Saturday, March 5, 2011

Mira calligraphiae monumenta
Mira calligraphiae monumenta was produced in two periods, in Vienna: 1561-62 when Georg Bocskay made a Model Book of Calligraphy for Holy Roman Emperor Ferdinand I and 1591-96 when Joris Hoefnagel illuminated the book upon request of Emperor Rudolf II.  Bocskay's calligraphy and Hoefnagel's painted miniatures together, meticulously done, are charming for a beguiling relaxed refinement. 

It's a long and sad story, but I used to own two mint first printings of the facsimile (Getty Publications, 1992).  It's among the finest facsimiles ever printed of illuminated manuscripts, with an elegant presentation.
The facsimile preserves the ingenious trompe l'oeil of the stem piercing the other side of some pages.  Above, an example of the trompe l'oeil.

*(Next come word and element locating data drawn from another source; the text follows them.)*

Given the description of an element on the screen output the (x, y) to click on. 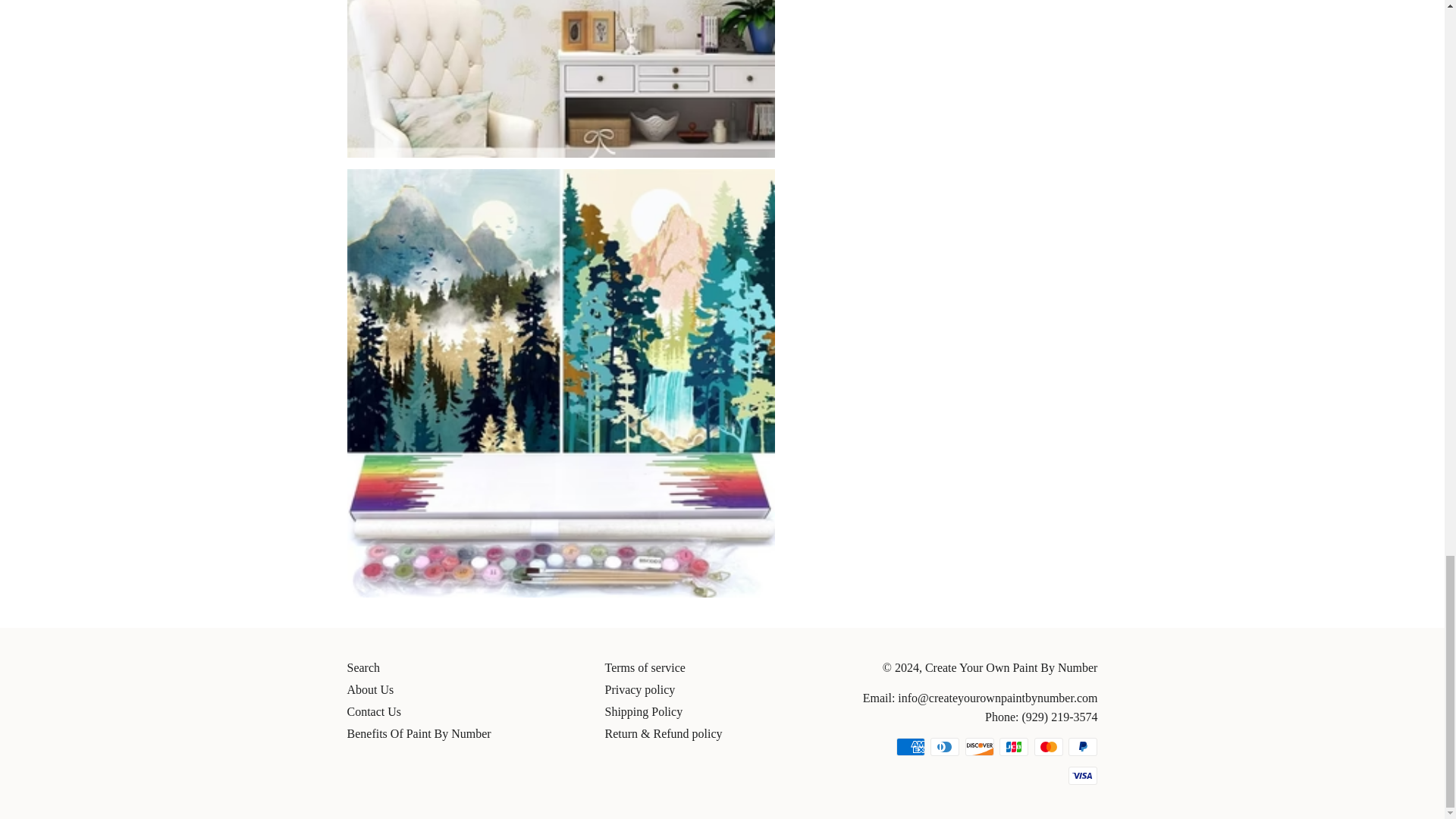
JCB (1012, 746)
Contact Us (374, 711)
Search (363, 667)
Create Your Own Paint By Number (1010, 667)
American Express (910, 746)
Shipping Policy (643, 711)
Mastercard (1047, 746)
Benefits Of Paint By Number (419, 733)
Discover (979, 746)
Visa (1082, 775)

The facsimile retailed for $150 USD, but it's no longer widely available, and a mint first printing copy if you can find one may set you back over $1K.  It may be just as hard to get nowadays as something like the Codex Seraphinianus (Abbeville, 1983).  But of course, it's a must have, one of the most beautiful books you can own.  Not the same but a good thing I suppose, parts of the Mira calligraphiae monumenta are available in affordable book forms, including one of Hoefnagel's embellished alphabets.